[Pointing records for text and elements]
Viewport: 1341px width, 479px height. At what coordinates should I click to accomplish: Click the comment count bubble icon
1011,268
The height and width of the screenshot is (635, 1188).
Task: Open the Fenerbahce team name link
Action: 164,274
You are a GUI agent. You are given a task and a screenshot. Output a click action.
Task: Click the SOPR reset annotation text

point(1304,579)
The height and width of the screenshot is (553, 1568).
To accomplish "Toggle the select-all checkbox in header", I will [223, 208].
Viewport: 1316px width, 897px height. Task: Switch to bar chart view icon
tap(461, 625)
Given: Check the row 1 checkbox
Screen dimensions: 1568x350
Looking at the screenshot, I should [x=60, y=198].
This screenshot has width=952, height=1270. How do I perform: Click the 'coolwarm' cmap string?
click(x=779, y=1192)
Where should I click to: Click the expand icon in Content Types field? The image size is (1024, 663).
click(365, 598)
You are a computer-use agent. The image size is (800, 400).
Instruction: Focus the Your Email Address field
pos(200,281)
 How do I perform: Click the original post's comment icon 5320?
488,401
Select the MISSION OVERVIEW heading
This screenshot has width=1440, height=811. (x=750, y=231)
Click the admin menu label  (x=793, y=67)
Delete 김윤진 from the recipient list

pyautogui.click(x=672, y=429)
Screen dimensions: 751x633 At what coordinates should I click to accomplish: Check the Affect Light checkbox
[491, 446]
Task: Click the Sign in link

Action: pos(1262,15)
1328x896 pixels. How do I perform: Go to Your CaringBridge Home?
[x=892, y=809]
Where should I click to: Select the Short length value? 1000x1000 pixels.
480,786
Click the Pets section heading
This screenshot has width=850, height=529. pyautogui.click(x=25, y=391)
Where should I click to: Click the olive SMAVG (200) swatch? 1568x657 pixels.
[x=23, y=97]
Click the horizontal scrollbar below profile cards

WHAT YOU SHOULD DO ::
Can you return all of the records above, copied word for word with nothing changed?

SOLVED EXERCISE ::
Viewport: 1341px width, 479px height. At what coordinates should I click to accomplish: Click the comment count bubble icon
1011,268
The height and width of the screenshot is (635, 1188).
Task: Open the Fenerbahce team name link
Action: 164,274
You are a GUI agent. You are given a task and a screenshot. Output a click action.
Task: Click the SOPR reset annotation text

point(1304,579)
The height and width of the screenshot is (553, 1568).
To accomplish "Toggle the select-all checkbox in header", I will [223, 208].
Viewport: 1316px width, 897px height. Task: Switch to bar chart view icon
tap(461, 625)
Given: Check the row 1 checkbox
Screen dimensions: 1568x350
Looking at the screenshot, I should [x=60, y=198].
This screenshot has width=952, height=1270. How do I perform: Click the 'coolwarm' cmap string?
click(x=779, y=1192)
Where should I click to: Click the expand icon in Content Types field? The image size is (1024, 663).
click(365, 598)
You are a computer-use agent. The image size is (800, 400).
Instruction: Focus the Your Email Address field
pos(200,281)
 How do I perform: Click the original post's comment icon 5320?
488,401
Select the MISSION OVERVIEW heading
This screenshot has width=1440, height=811. (x=750, y=231)
Click the admin menu label  (x=793, y=67)
Delete 김윤진 from the recipient list

pyautogui.click(x=672, y=429)
Screen dimensions: 751x633 At what coordinates should I click to accomplish: Check the Affect Light checkbox
[491, 446]
Task: Click the Sign in link

Action: pos(1262,15)
1328x896 pixels. How do I perform: Go to Your CaringBridge Home?
[x=892, y=809]
Where should I click to: Select the Short length value? 1000x1000 pixels.
480,786
Click the Pets section heading
This screenshot has width=850, height=529. pyautogui.click(x=25, y=391)
Where should I click to: Click the olive SMAVG (200) swatch? 1568x657 pixels.
[x=23, y=97]
Click the horizontal scrollbar below profile cards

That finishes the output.